Die GFK nach Marshall Rosenberg ist eine innere Haltung, die Konflikte als Möglichkeit versteht, mehr über uns selbst und unser Gegenüber zu erfahren. Eine Haltung, die man üben kann.
Anstelle von Schuldzuweisungen und Vorwürfen tritt gegenseitiges Verständnis und damit Verständigung als Grundlage für gemeinsam getragene Lösungen in Konflikten.
- Die Grundlagen: Vier Schritte der Gewaltfreien Kommunikation
- Der Prozess: Selbstfürsorge, Empathie, Grenzen
- Selbstfürsorge - Was sind Bedürfnisse, und dürfen wir sowas haben?
- Selbstfürsorge - Glaubenssätze und innerer Kritiker
- Selbstfürsorge - Was mich aufregt: Trigger und Selbstregulation
- Perspektivenübernahme - Empathisch zuhören
- Konflikte bearbeiten - Drei Dimensionen von Beziehungen
- Konflikte bearbeiten - Üben
Sweta Moser ist Trainerin für Gewalƞreie Kommunikation und Prozessbegleiterin.
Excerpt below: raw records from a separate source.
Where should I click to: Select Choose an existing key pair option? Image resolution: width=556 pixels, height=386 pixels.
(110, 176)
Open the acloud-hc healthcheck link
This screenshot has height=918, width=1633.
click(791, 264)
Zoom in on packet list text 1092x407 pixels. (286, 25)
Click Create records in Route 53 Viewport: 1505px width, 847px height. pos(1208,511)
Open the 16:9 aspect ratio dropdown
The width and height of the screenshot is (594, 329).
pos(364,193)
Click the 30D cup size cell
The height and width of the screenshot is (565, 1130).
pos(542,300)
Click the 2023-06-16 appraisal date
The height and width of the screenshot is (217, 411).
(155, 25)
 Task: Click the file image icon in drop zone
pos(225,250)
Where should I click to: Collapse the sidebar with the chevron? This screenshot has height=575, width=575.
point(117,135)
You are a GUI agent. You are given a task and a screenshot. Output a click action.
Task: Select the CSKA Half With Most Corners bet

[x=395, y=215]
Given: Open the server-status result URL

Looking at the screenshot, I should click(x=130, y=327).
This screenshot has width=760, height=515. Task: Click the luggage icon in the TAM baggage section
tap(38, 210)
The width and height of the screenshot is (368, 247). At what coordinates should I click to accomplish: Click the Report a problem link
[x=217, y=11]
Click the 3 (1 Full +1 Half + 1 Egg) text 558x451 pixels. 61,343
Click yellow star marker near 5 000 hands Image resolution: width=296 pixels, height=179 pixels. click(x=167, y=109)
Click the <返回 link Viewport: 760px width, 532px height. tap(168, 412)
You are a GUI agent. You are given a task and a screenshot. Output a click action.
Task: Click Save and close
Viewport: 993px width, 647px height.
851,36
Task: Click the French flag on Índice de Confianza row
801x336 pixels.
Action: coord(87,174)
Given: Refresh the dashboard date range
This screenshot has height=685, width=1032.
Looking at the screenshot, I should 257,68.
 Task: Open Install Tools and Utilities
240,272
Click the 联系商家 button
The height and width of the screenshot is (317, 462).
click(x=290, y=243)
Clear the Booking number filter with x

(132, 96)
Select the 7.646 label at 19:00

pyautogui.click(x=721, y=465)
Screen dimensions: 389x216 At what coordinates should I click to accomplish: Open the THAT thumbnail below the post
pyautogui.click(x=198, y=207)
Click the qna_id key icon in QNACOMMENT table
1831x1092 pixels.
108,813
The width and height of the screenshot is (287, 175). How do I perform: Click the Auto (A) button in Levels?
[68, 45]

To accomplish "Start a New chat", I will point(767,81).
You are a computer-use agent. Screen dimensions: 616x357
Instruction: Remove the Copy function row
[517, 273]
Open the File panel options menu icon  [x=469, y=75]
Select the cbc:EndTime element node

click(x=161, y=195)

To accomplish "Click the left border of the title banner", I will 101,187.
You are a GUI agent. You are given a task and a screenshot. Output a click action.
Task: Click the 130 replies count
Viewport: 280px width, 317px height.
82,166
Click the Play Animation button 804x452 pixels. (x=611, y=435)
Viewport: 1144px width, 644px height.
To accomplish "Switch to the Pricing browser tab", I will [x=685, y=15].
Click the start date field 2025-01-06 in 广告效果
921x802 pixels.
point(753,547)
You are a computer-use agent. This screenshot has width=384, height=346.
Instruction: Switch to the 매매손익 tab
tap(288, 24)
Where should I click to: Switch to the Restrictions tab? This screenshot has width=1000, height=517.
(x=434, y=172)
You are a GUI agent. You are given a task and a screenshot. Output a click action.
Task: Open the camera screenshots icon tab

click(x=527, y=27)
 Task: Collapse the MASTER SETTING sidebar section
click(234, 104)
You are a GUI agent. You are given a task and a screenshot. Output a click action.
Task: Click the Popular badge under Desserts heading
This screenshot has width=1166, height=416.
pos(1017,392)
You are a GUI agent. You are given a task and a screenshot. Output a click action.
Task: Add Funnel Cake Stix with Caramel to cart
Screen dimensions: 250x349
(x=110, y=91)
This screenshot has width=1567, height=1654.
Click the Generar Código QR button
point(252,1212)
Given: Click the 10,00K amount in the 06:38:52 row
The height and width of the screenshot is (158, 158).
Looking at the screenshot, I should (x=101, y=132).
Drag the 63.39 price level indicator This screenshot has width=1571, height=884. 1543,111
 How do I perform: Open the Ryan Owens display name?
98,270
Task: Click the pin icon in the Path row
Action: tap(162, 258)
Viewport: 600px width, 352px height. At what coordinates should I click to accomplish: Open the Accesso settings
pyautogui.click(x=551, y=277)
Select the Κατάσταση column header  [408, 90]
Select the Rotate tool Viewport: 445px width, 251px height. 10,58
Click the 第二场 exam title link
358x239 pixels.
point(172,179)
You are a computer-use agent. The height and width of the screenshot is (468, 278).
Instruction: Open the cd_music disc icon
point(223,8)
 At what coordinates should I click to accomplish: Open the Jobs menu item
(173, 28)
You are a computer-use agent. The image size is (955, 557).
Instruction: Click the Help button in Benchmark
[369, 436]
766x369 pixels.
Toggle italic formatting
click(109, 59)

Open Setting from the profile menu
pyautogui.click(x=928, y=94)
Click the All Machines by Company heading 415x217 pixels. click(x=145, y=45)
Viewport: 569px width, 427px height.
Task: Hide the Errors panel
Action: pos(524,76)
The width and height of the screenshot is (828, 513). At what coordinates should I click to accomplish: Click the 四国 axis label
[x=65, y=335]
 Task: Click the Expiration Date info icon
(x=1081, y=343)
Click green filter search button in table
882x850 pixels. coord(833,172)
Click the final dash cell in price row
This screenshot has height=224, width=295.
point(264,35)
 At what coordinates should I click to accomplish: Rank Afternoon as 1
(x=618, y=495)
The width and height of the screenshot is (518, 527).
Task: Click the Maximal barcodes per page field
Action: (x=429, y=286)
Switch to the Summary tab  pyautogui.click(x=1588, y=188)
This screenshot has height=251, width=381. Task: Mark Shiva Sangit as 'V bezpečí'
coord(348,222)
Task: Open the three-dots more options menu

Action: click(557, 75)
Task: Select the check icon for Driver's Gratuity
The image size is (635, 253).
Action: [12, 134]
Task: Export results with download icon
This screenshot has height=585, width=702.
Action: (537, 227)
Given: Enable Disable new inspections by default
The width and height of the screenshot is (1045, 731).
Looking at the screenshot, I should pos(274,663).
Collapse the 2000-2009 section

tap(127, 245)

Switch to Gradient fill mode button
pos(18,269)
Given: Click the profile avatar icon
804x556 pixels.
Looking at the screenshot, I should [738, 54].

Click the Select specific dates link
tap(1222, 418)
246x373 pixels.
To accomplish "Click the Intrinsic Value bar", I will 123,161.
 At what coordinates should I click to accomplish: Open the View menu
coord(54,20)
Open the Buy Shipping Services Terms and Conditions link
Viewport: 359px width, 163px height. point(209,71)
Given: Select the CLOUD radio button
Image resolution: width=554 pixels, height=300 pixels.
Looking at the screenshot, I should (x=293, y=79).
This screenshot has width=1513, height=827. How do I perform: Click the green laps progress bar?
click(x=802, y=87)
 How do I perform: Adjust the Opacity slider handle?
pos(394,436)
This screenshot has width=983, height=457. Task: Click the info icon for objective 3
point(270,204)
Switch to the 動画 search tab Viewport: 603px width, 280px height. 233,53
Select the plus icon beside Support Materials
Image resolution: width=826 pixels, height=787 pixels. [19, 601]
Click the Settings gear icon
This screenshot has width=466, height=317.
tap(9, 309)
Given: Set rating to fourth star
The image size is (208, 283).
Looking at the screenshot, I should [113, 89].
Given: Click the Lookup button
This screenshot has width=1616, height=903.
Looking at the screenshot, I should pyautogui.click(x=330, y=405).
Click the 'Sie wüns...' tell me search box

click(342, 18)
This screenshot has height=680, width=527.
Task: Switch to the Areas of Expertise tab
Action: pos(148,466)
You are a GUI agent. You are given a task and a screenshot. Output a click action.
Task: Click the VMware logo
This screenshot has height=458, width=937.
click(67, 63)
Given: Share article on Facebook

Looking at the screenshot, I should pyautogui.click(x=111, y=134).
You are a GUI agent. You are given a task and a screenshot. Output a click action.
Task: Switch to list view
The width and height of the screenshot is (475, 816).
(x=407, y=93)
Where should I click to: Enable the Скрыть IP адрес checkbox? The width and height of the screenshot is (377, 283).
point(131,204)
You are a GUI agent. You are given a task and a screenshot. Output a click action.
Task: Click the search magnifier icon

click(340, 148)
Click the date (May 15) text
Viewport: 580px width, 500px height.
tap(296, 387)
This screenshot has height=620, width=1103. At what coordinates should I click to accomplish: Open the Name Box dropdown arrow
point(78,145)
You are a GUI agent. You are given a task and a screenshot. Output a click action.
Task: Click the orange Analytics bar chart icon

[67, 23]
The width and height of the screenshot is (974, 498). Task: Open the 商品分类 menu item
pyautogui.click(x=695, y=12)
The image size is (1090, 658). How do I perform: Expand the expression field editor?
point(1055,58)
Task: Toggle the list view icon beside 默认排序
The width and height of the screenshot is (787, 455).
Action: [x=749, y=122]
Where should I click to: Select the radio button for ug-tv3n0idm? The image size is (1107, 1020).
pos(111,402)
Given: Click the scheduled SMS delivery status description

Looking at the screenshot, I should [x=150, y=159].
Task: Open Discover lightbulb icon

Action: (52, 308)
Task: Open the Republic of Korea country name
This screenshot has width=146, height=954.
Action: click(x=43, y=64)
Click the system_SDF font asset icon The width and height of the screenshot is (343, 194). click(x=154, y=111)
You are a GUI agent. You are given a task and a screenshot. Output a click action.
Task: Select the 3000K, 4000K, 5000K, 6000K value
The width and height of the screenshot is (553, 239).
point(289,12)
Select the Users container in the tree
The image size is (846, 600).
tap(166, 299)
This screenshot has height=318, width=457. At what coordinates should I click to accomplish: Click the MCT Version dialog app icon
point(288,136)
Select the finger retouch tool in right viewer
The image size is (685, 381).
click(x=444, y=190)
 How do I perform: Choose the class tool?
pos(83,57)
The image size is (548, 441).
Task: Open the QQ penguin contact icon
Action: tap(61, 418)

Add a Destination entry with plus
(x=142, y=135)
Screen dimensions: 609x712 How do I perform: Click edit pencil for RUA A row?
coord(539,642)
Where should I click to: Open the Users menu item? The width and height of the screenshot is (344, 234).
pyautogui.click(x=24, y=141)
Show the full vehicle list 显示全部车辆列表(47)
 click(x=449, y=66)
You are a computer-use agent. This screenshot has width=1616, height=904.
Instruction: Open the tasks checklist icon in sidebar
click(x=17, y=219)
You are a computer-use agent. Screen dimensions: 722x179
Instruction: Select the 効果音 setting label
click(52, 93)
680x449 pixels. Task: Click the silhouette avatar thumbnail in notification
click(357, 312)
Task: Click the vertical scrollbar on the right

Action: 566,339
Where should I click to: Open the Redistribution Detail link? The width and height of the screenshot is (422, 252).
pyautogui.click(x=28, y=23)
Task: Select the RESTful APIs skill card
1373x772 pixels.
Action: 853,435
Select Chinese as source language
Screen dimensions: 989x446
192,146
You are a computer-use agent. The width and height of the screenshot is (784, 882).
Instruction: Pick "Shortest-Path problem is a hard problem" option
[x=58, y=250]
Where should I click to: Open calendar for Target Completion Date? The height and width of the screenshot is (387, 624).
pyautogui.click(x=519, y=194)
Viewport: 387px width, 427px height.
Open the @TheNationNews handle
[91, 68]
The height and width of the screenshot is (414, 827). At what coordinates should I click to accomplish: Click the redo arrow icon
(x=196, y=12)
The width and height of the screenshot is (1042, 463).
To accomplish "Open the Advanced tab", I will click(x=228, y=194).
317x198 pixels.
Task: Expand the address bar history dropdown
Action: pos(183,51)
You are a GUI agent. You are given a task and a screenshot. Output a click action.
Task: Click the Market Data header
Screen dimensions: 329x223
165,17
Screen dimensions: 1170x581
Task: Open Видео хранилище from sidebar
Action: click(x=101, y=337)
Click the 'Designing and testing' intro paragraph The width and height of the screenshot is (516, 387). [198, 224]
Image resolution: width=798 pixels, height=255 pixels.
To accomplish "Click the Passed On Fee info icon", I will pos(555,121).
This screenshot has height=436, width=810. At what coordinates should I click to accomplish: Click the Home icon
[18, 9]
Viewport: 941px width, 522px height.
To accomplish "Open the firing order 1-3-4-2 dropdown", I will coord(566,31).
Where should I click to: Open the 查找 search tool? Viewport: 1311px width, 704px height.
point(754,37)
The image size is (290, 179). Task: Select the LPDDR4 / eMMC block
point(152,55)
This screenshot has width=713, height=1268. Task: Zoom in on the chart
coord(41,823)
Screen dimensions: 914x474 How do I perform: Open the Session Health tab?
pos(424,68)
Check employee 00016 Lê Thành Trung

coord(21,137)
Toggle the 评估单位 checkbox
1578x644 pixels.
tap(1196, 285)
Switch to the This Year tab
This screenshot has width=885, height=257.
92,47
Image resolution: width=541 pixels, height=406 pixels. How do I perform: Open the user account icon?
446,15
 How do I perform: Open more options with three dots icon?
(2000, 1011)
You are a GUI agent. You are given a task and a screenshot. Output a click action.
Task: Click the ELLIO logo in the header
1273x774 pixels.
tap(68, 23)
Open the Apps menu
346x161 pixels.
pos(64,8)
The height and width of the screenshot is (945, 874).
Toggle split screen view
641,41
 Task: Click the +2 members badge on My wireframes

Hauptberuflich im Kontext Jugendbildung und -beteiligung unterwegs, lebt sie die GFK seit mehreren Jahren in Patchwork-Familie und Partnerschaft. Gemeinsam mit Jan Starke, selbst Trennungsvater, teilt sie ihre Erfahrungen mit der GFK, möchte deren Grundlagen weitergeben und das Konzept anhand von Beispielen der Teilnehmenden erlebbar machen.